Publicidad con la portada original del libro en 1970.

Las playas y las piscinas «afines» a la revolución, los periódicos underground… Y en el terreno del discurso, el libro enseña una metodología práctica para crear panfletos y fanzines, desde su creación hasta su distribución y cómo sacarse uno un sueldo vendiéndolos. Cómo librarse del ejército —tatuarse en la mano «fuck army» sirve como última opción—, cómo robar sin que te pillen, cómo armar bronca, qué armas y qué forma de golpear es la mejor, y un largo etcétera que resume un enorme compendio de la vida al margen del sistema. La estrategia general para montarla es; «si no se quiere alienar a los que aún no han sido iluminados por la violencia revolucionaria, los mejores edificios para arrasar son los símbolos más asquerosos de la violencia que puedan encontrarse. Los bancos, las grandes empresas, especialmente las que brindan mayor apoyo a las fuerzas armadas de los EE.UU, los edificios del gobierno federal, los juzgados, las comisarías de policía (…) son todos buenos objetivos.»
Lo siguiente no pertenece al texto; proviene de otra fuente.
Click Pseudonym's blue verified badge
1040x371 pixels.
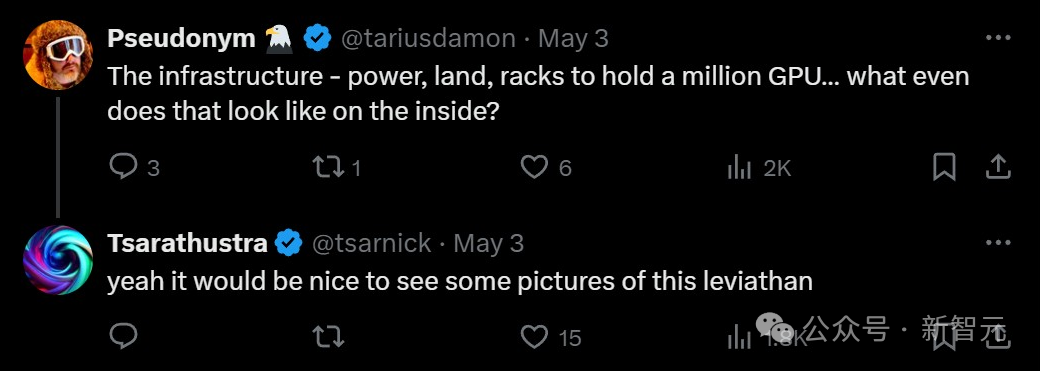click(318, 38)
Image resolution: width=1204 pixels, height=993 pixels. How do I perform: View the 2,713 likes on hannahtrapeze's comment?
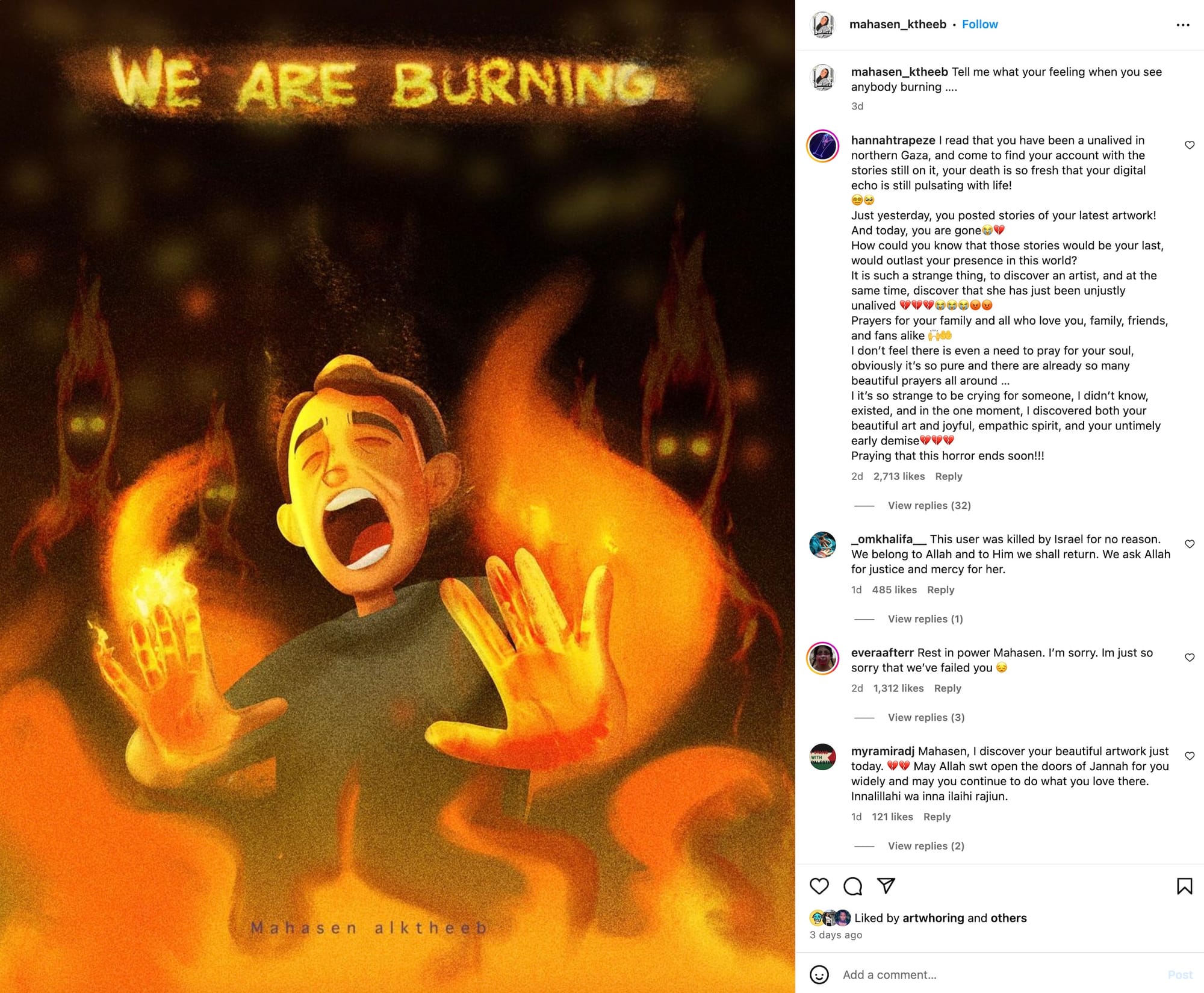pyautogui.click(x=899, y=476)
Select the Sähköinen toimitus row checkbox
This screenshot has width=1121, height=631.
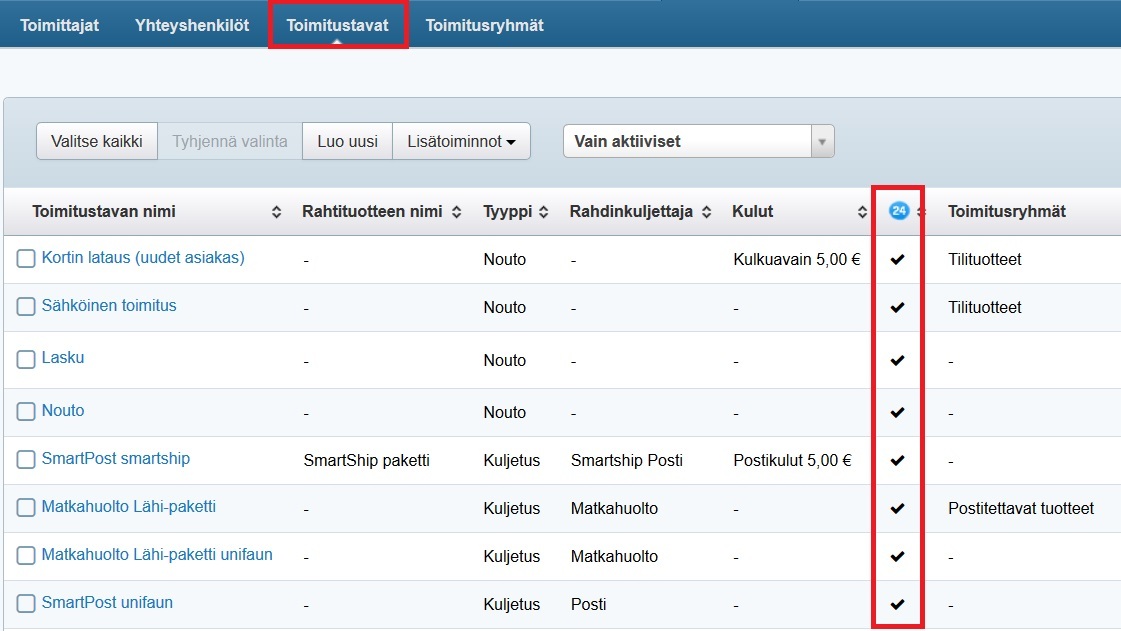coord(26,307)
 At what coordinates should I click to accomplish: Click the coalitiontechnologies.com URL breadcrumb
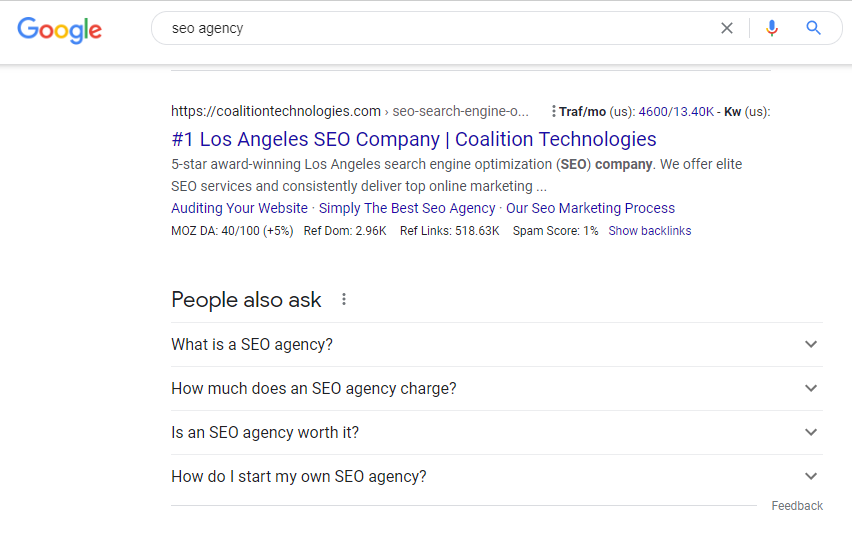(276, 111)
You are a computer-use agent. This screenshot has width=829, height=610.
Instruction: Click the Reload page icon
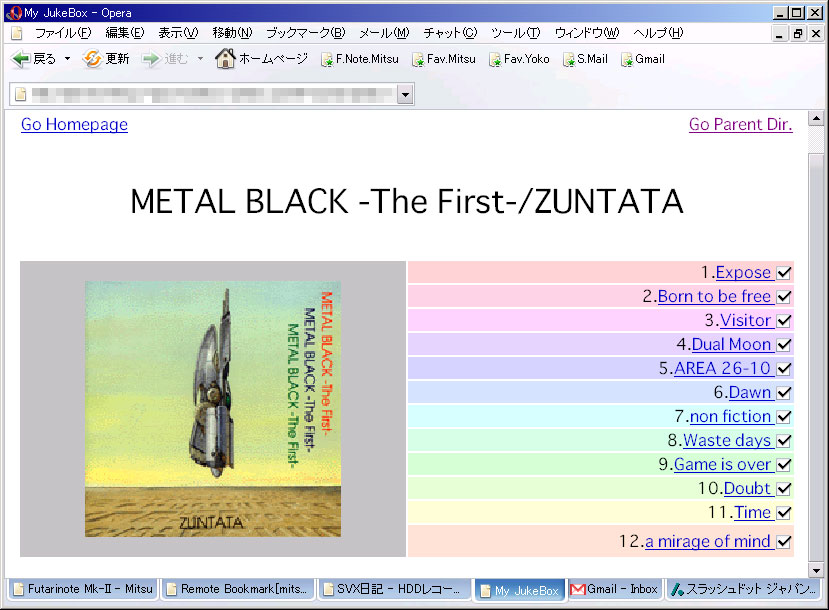(x=92, y=59)
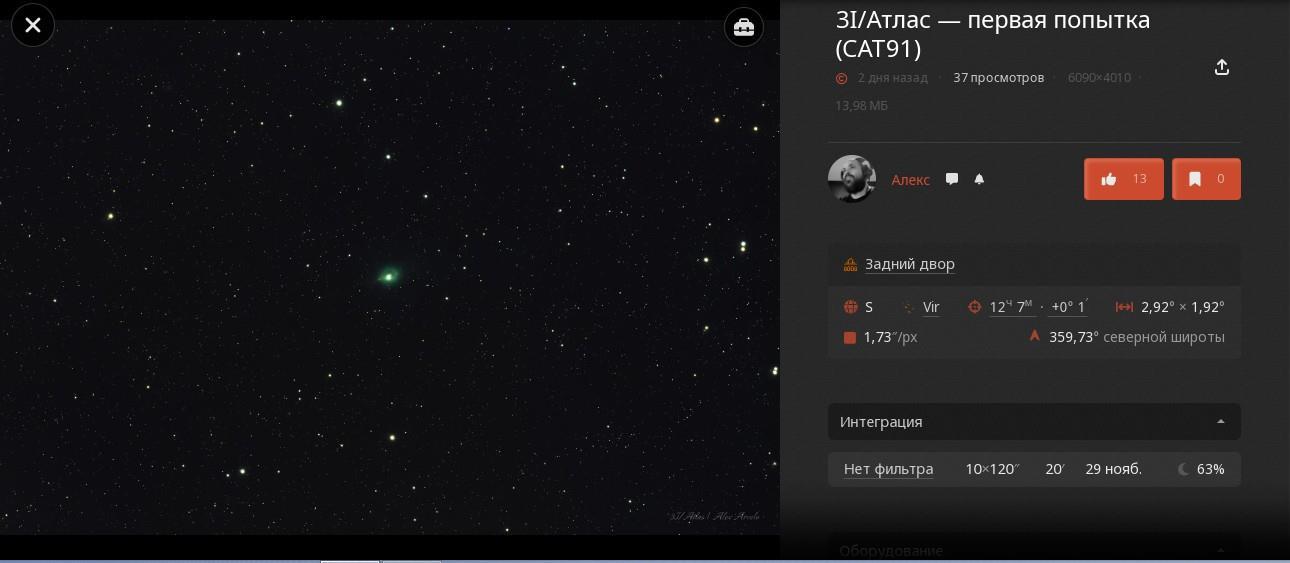Open the Задний двор location link
1290x563 pixels.
point(910,264)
El libro pertenece a su época, pero el que sea reeditado actualmente no escapa a la realidad de que ahora, cómo no, no cambiaría su esencia. Desde luego, consejos que en los años sesenta podrían hacerse valer —robar en cabinas telefónicas o en máquinas de café, o utilizar walkie talkies—han pasado de moda por el propio peso del tiempo. Por ello la estética interior, sus fotografías descriptivas y los dibujos son en sí mismas un valor añadido al momento político en el que Hoffman decidió escribir el libro. Dicen que cuando presentó el libro a un gran editor, le dijo que con su publicación pretendía «poner a prueba los límites de la libertad de expresión«. Treinta editoriales rechazaron el manuscrito hasta que Barry Rosset´s Grove Press aceptó publicarlo. Se vendió muchísimo, sobre todo en las grandes urbes. Muchas librerías de extraradio incrementaban el precio del libro para compensar los que eran robados por jóvenes que seguían el consejo primigenio de su título. Quizá con ello, Hoffman quiso dar una lección a todo el mundo editorial y por ende al capitalismo que reduce a la «fórmula» a la mayoría de los best sellers.

Abbie Hoffman
Abbie Hoffman durante una protesta en New York en los sesenta. Hulton Archive

Hay que rascar poco para dar con la idea de nación nueva y la de ciudadanos de un mundo revolucionario que predica Hoffman. Todo el libro está impregnado de política. Hasta las recetas económicas que nos enseña que tienen títulos como «Ensalada callejera» o «Arroz y salsa Cong». Sus compañeros, su «panda», son los integrantes del Frente de liberación Nacional, con la marihuana como cohexionante, la bandera que enarbolan como un signo al que adherirse. El concepto de nueva nación sirve como origen de renacimiento, del deseo de destruir lo establecido pero siempre con pretensión de construir algo nuevo. El trabajo de Hoffman, en este caso, no es dar una alternativa, sino aprovechar al coyuntura, extraer lo que se pueda de lo que ya hay, y destruirlo después. Para hacerlo crecer de nuevo están otros. La idea romántica de la constante lucha podría acabarse si ésta termina, si no hay capitalismo al que enfrentarse.

Pero siempre parece haber un enemigo. Por eso este libro tiene vigencia, por eso clama como un llamamiento a las armas, a mantenerse al margen de lo establecido. Y se ha ido convirtiendo, visto hoy, poco a poco, en un documento histórico de una resistencia cuya necesidad —y forma—amenazan con ser siempre objeto de polémica.